Why should we have BOTH life sentences and the death penalty? By definition, a life sentence without parole takes away people's free lives. Upon entry into the system, they are now a permanent financial burden on the state, and there is no possibility that any reform improves their life on the outside, because they are never going outside again. Isn't it, in a system with capital punishment financially gainful, saving in both maintainance and facilities, and ethically equal to kill a man outright as opposed to containing him until you cause his death? -Bunsen

It's apparently really expensive to shepherd a capital case all the way through to eventual execution--some say, much more expensive than life in prison. http://www.deathpenaltyinfo.org/article.php?did=108&scid=7 That aside, there are plenty of other ethically relevant considerations.

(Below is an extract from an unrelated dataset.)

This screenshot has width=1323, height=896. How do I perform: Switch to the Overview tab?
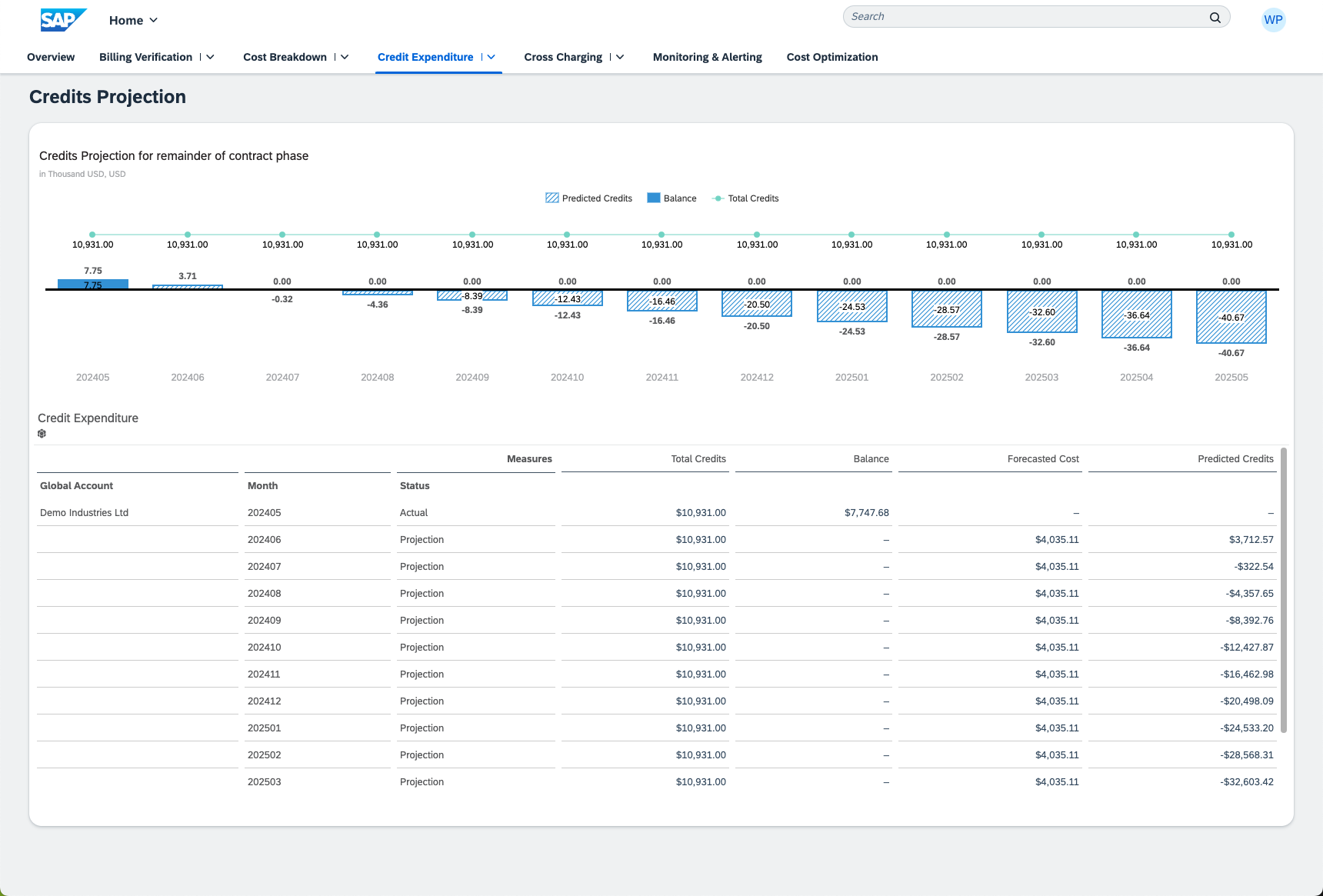[51, 57]
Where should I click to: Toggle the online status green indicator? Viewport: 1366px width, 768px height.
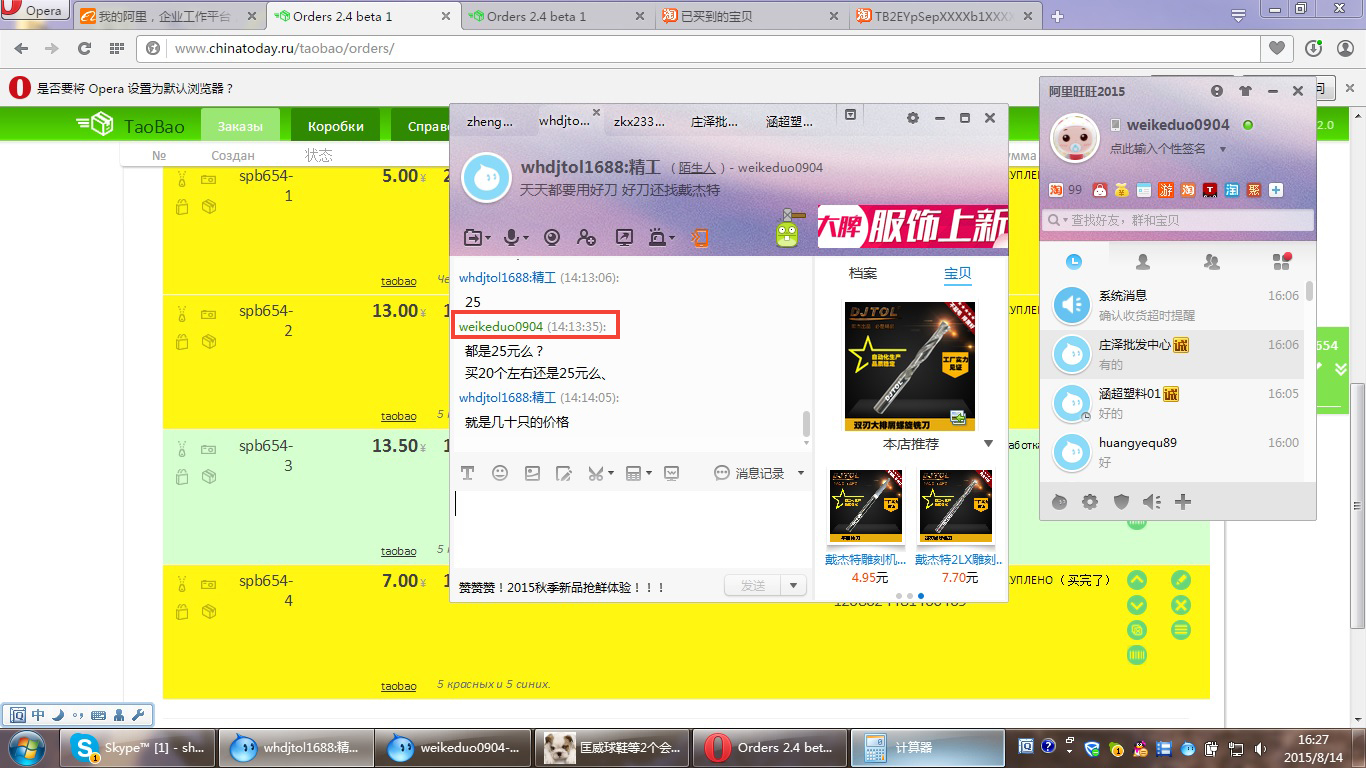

You can free a prisoner if the conviction is overturned, but you can't bring him back to life. Few of us, when actually faced with a choice, would choose death over life in prison. Nasty as it is, prison is not necessarily intolerable, and it may allow for the pursuit of important aspects of a good life. And even if capital punishment is already used for some particularly horrible crimes, expanding it to others may face objections of the sort people raise against capital punishment in the first place, to do with fairness of application, the value of life, the inhumanity of easily avoidable killing, and the merits of mercy. Even if these objections did not convince you to keep the mass murderer alive, they might...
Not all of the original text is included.